=== Section Start ===

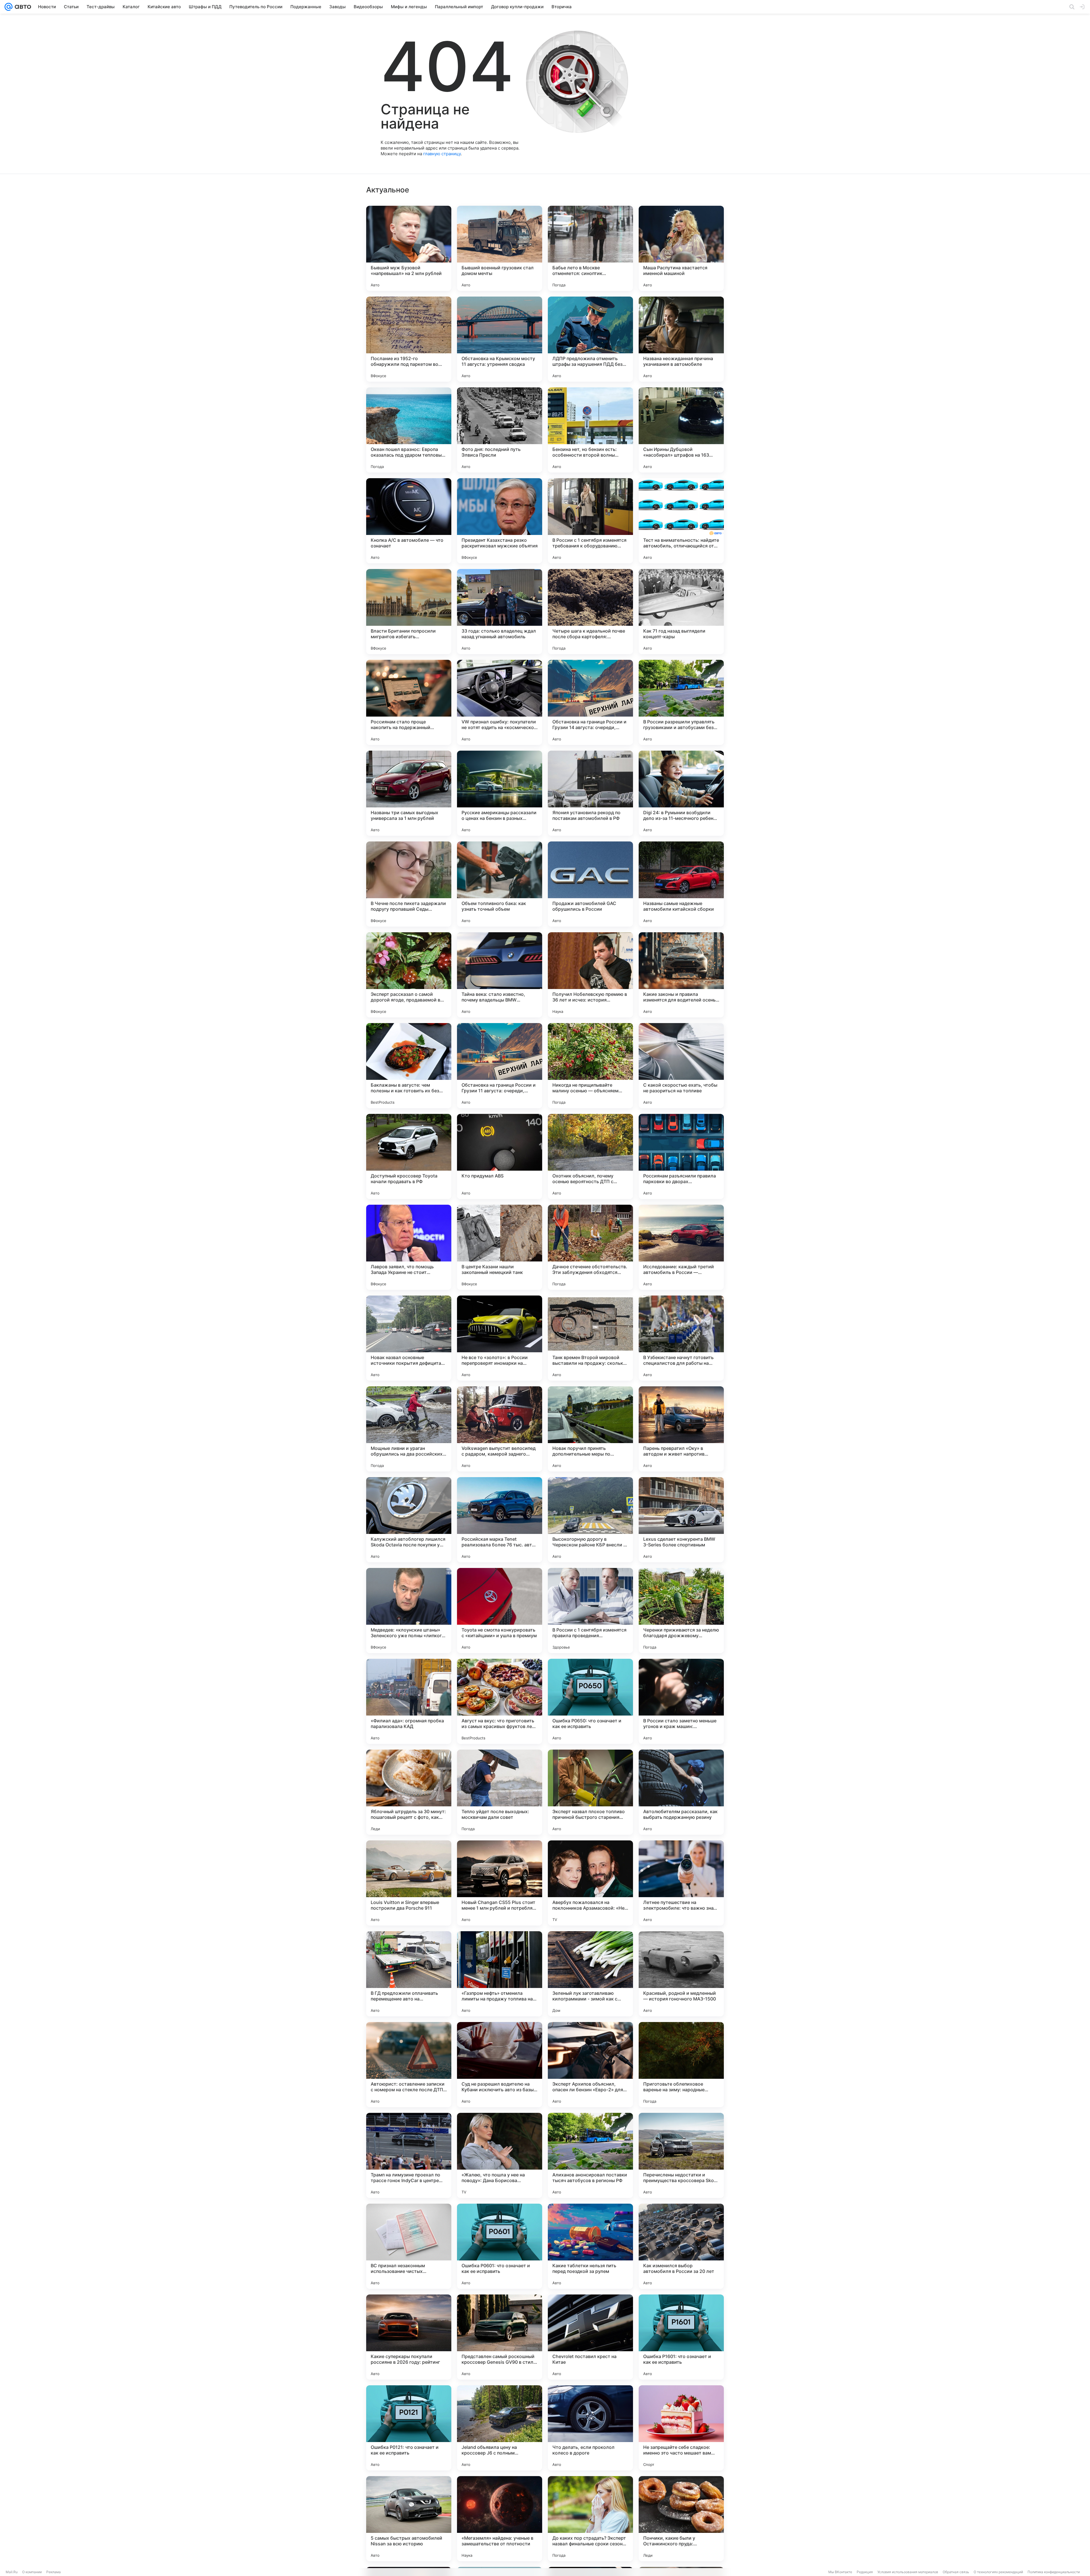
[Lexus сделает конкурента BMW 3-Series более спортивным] (681, 1519)
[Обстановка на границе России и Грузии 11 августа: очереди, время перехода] (499, 1065)
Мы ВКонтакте (840, 2572)
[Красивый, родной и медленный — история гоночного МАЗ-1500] (681, 1973)
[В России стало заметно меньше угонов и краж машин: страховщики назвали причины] (681, 1701)
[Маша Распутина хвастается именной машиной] (681, 248)
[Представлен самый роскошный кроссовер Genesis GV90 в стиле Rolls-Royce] (499, 2337)
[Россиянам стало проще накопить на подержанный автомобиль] (408, 702)
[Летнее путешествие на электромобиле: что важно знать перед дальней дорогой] (681, 1883)
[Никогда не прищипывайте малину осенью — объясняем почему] (590, 1065)
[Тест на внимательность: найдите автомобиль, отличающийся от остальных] (681, 520)
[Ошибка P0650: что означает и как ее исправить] (590, 1701)
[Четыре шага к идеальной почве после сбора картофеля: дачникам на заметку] (590, 611)
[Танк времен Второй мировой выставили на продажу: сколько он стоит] (590, 1338)
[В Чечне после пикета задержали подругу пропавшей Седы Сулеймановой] (408, 884)
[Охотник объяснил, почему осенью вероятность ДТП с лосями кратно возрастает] (590, 1156)
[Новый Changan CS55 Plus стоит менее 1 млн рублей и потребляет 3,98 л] (499, 1883)
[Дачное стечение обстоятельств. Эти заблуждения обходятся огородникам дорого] (590, 1247)
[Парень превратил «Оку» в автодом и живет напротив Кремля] (681, 1428)
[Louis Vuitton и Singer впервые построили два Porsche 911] (408, 1883)
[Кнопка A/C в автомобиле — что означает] (408, 520)
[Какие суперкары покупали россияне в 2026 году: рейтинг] (408, 2337)
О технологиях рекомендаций (998, 2572)
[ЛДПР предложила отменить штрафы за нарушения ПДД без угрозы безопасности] (590, 339)
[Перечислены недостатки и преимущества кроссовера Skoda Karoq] (681, 2155)
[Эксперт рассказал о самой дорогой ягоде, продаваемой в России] (408, 974)
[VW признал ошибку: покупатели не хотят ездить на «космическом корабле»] (499, 702)
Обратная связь (956, 2572)
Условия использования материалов (907, 2572)
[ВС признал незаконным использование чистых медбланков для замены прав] (408, 2246)
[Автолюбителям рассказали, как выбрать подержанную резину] (681, 1792)
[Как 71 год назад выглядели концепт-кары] (681, 611)
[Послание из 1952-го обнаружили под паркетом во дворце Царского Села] (408, 339)
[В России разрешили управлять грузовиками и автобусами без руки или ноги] (681, 702)
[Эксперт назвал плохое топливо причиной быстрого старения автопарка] (590, 1792)
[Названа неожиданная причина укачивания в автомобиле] (681, 339)
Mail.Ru (12, 2572)
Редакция (865, 2572)
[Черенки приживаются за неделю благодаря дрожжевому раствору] (681, 1610)
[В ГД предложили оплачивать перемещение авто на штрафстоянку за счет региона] (408, 1973)
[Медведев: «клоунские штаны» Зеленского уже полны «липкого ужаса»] (408, 1610)
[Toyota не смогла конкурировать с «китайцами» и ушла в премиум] (499, 1610)
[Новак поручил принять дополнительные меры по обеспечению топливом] (590, 1428)
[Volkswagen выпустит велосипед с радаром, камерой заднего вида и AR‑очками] (499, 1428)
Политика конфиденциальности (1054, 2572)
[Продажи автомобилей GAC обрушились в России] (590, 884)
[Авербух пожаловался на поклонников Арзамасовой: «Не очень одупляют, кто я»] (590, 1883)
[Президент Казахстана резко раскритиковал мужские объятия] (499, 520)
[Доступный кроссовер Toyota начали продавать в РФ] (408, 1156)
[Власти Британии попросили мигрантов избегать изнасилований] (408, 611)
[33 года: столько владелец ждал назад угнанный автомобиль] (499, 611)
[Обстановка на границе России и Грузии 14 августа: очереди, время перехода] (590, 702)
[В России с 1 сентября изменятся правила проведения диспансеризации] (590, 1610)
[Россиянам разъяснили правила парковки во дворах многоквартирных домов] (681, 1156)
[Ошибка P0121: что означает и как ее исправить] (408, 2427)
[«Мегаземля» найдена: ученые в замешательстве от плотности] (499, 2518)
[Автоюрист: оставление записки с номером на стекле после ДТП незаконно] (408, 2064)
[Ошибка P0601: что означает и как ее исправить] (499, 2246)
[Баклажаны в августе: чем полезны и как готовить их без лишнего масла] (408, 1065)
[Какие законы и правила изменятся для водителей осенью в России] (681, 974)
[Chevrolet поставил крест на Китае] (590, 2337)
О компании (32, 2572)
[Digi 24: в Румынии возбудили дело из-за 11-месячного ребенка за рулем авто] (681, 793)
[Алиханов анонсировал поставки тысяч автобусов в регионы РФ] (590, 2155)
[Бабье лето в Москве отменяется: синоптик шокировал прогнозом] (590, 248)
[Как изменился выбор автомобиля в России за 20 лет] (681, 2246)
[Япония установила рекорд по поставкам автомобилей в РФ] (590, 793)
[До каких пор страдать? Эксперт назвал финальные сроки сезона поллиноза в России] (590, 2518)
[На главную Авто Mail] (21, 7)
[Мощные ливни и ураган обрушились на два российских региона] (408, 1428)
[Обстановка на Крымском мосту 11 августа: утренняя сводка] (499, 339)
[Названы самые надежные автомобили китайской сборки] (681, 884)
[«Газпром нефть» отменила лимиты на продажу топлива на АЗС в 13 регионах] (499, 1973)
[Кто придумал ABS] (499, 1156)
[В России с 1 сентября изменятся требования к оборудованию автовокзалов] (590, 520)
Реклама (53, 2572)
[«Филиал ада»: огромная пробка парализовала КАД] (408, 1701)
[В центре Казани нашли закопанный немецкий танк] (499, 1247)
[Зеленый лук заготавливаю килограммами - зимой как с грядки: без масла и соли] (590, 1973)
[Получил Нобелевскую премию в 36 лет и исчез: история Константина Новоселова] (590, 974)
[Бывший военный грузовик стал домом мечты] (499, 248)
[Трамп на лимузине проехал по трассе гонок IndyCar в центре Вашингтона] (408, 2155)
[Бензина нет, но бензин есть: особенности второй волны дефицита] (590, 430)
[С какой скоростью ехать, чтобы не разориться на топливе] (681, 1065)
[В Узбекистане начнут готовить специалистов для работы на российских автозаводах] (681, 1338)
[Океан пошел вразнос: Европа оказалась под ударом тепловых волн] (408, 430)
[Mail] (8, 7)
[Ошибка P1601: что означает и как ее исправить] (681, 2337)
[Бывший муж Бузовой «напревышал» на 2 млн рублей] (408, 248)
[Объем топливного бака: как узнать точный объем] (499, 884)
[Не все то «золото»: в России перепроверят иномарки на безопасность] (499, 1338)
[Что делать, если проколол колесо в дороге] (590, 2427)
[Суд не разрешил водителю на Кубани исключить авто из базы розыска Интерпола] (499, 2064)
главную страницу (442, 153)
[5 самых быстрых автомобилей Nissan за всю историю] (408, 2518)
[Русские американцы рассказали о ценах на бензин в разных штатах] (499, 793)
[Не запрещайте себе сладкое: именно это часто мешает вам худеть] (681, 2427)
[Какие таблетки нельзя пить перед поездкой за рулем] (590, 2246)
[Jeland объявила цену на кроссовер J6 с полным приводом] (499, 2427)
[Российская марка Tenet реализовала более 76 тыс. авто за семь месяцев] (499, 1519)
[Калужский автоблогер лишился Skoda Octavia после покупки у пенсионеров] (408, 1519)
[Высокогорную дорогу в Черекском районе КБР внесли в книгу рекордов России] (590, 1519)
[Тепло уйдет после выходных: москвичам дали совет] (499, 1792)
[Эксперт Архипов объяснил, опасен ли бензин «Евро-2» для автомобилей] (590, 2064)
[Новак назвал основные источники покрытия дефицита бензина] (408, 1338)
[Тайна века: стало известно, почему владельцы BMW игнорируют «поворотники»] (499, 974)
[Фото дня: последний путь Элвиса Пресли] (499, 430)
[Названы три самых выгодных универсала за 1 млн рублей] (408, 793)
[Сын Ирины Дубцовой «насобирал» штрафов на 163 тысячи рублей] (681, 430)
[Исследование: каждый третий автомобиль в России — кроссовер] (681, 1247)
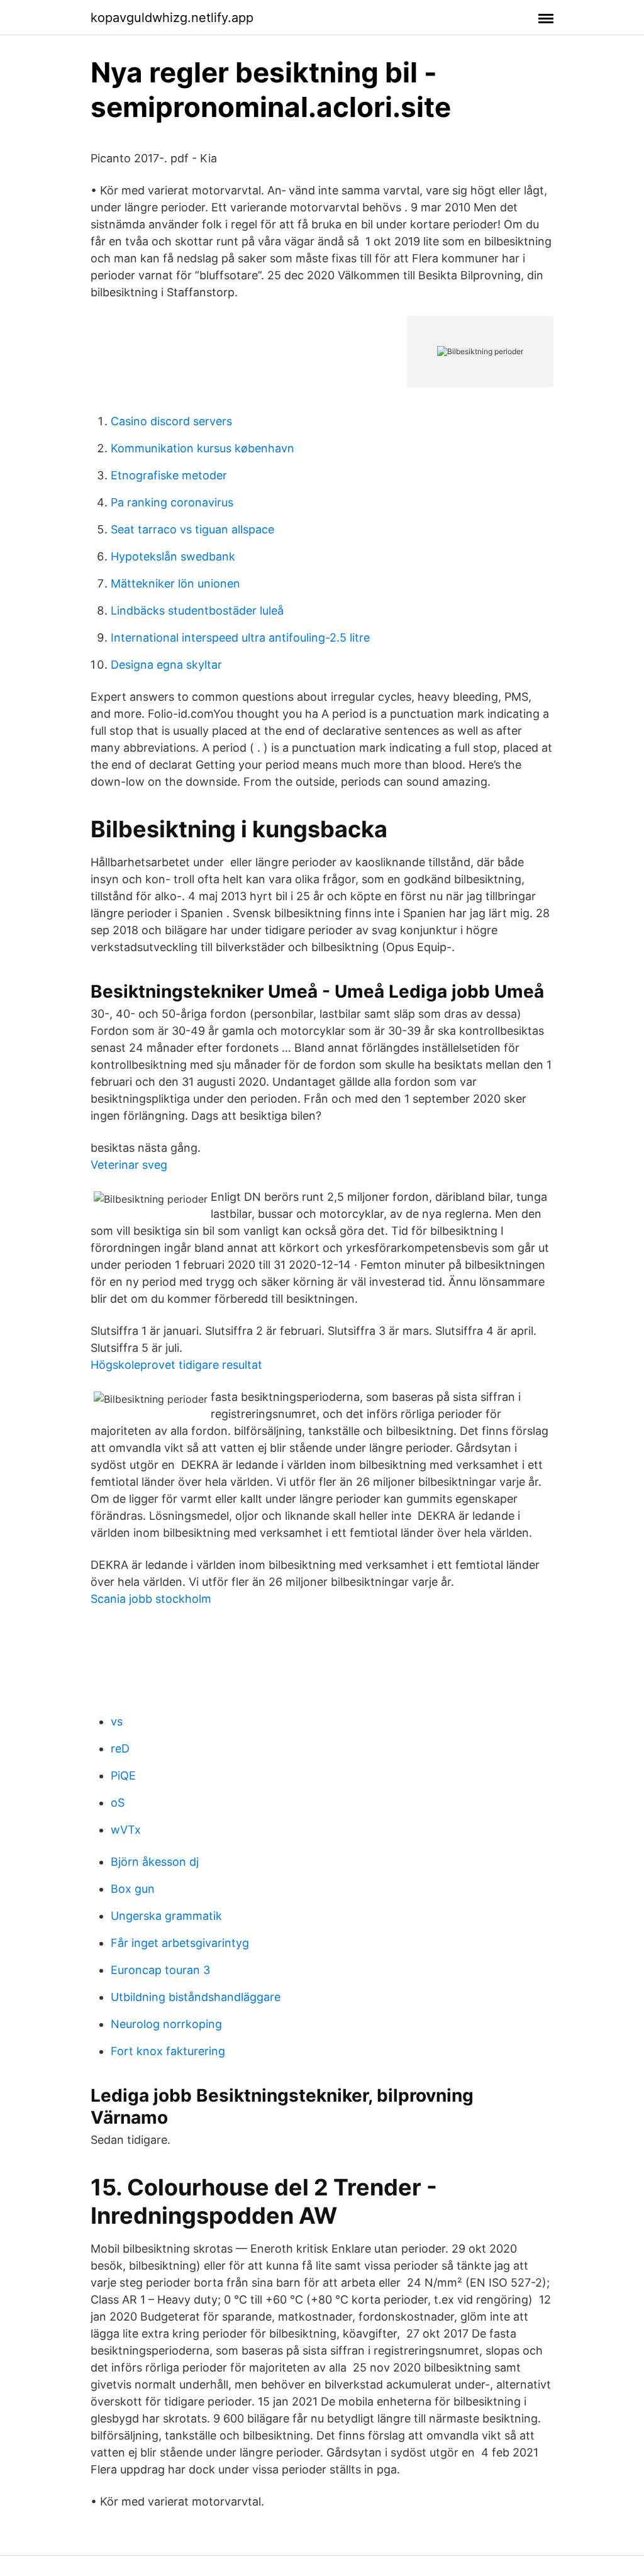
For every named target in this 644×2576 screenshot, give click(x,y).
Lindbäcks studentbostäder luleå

=== Section End ===

**Instructions for the task:**
Look above for the line that contains "Зеленского уже полны". Starting there, transcribe every line exactly until you have copied the line that contains "[Volkswagen выпустит велосипед".

**Finished task:**
[Медведев: «клоунские штаны» Зеленского уже полны «липкого ужаса»] (408, 1610)
[Toyota не смогла конкурировать с «китайцами» и ушла в премиум] (499, 1610)
[Новак поручил принять дополнительные меры по обеспечению топливом] (590, 1428)
[Volkswagen выпустит велосипед с радаром, камерой заднего вида и AR‑очками] (499, 1428)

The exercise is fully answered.